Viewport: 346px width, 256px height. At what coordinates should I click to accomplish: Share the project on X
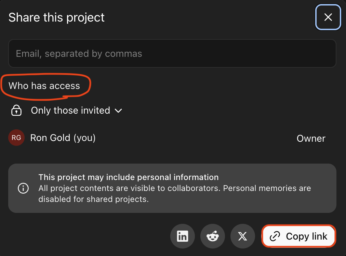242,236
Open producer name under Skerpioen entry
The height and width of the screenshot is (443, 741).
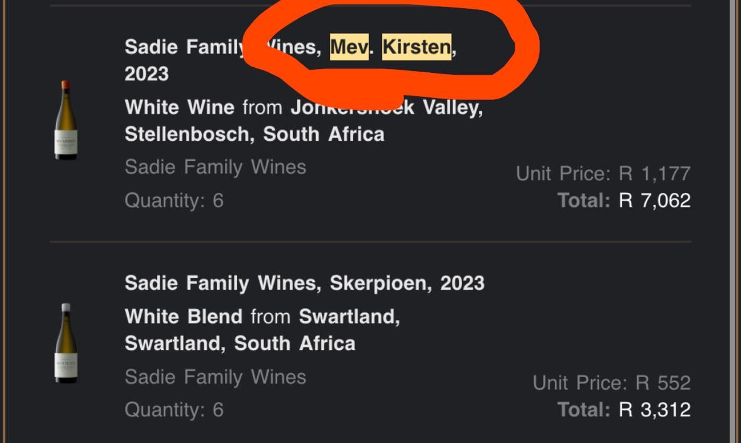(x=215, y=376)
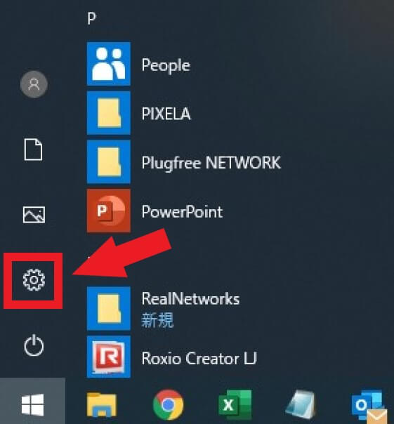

Assignment => Reproduce the lines from the line with "Open producer name under Skerpioen entry" through the last line of the entries exactly, including both ends and excluding pictures.

Output for this exercise =>
Open producer name under Skerpioen entry
The height and width of the screenshot is (443, 741).
(x=215, y=376)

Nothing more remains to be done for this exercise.